Magier:Spiel mit dem Unmöglichen

Magier: Eben war das Seil noch mehrfach durchschnitten - plötzlich ist es wieder ganz. Kein Wunder, sondern ein Fall von "Change Blindness".

Eben war das Seil noch mehrfach durchschnitten - plötzlich ist es wieder ganz. Kein Wunder, sondern ein Fall von "Change Blindness".

(Foto: Peter Hinz-Rosin)

Jörg Alexander erzählt von berüchtigten Wetten und Gamblern

Von Barbara Hordych

Er gewann eine Wette gegen Al Capone, konnte angeblich Schlüssel ins Schlüsselloch werfen und zockte mit seiner berüchtigten Seewette gleich mehrere Millionäre ab: "Titanic Thompson hatte mit ihnen gewettet, dass er einen Golfball 500 Yards weit schlagen könnte", sagt Zauberkünstler Jörg Alexander. "Dann fuhr er mit den Millionären zu einem vereisten See und ließ den Ball eineinhalb Kilometer über das Eis schlittern", sagt der Münchner Magier. Über den historischen Gambler, der von Augenzeugen sogar mit dem Zauberer Merlin verglichen wurde, sagten seine Zeitgenossen: "Wenn der auf der Titanic mitgefahren wäre, dann wäre die nicht untergegangen" - woher auch sein Spitzname rührt.

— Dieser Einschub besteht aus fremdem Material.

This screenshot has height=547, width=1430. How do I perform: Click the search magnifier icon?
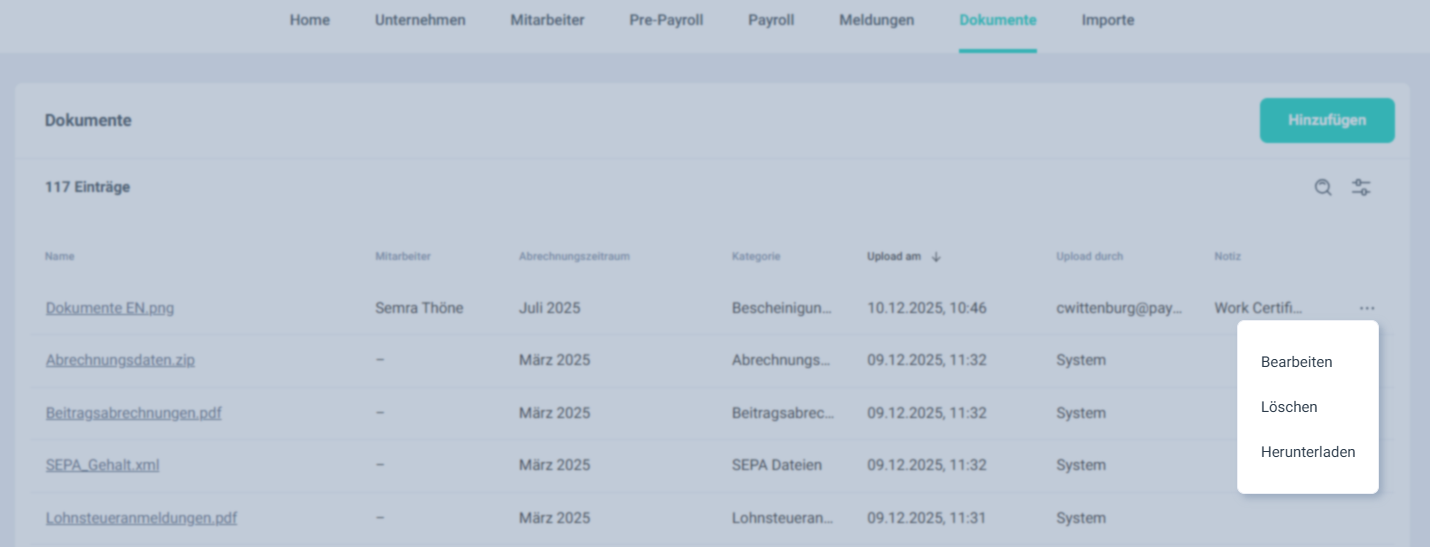pos(1323,187)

Die Geschichte von Thompson, spätestens legendär geworden durch die von Marlon Brando gespielte Figur Sky Masterson in der Musical-Verfilmung "Guy's and Dolls", ist nur eine der Episoden, die Jörg Alexander in seinem Programm "Geschichtenzauber" erzählt. Und als Einleitung für seine eigenen Kunststücke nutzt. "Da gehe ich eine Wette ein, die ebenfalls scheinbar nicht zu gewinnen ist - ich lasse entgegen aller Wahrscheinlichkeit einen Gegenstand auf der Bühne erscheinen; wie ich das tricktechnisch mache, verrate ich natürlich nicht", sagt Jörg Alexander. Denn jedes Kunststück, dass man jemandem erkläre, nehme man ihm gleichzeitig weg. Und damit auch das Staunen. Doch genau dieses zu erzeugen, ist dem mehrfachen deutschen Vize-Meister der Zauberkunst wichtig. Weshalb er in seinem Programm auch die selbst verfasste Parabel "An der Kreuzung" vorträgt. Darin trifft ein Wissenschaftler auf die Verkörperung der Fantasie. Die Geschichte sei autobiografisch motiviert, denn verklausuliert enthalte sie auch eine Erklärung dafür, warum er sich als Diplom-Elektrotechniker für eine Laufbahn als Profi-Zauberkünstler entschieden habe. "Die Geschichte spiegelt sich anschließend in einem Kunststück wieder, das ich mit einem sichtbaren und einem unsichtbaren Kartenspiel vorführe", sagt Jörg Alexander. Der es nach eigener Aussage besonders liebt, vor den Augen seines Publikums eine "andere Realität" entstehen zu lassen. Wie es die großen Könner seiner Zunft schon seit Jahrhunderten zu tun pflegten. Schon immer spielen die bei ihren Kunststücken mit der fehlerhaften visuellen Wahrnehmung der Zuschauer. "Change Blindness" nennen die Hirnforscher dieses relativ neu entdeckte Phänomen, über das sie sich übrigens gerne mit Zauberkünstlern wie Jörg Alexander austauschen. Denn die Magier kennen das Phänomen schon seit Jahrhunderten - und nutzen die "Sprünge" in der Wahrnehmung für ihre erstaunlichen Effekte. So auch Jörg Alexander, wenn er seinem Publikum ein mehrmals durchschnittenes Seil plötzlich wieder als Ganzes präsentiert. Ein Erlebnis, "das die Zuschauer nicht kapieren können. Gleichzeitig kapieren sie aber auch nicht, warum sie es nicht kapieren", erklärt er. Es entstehe ein Widerspruch, den der logische Verstand nicht auflösen könne. Womit wir wieder beim Staunen angelangt wären.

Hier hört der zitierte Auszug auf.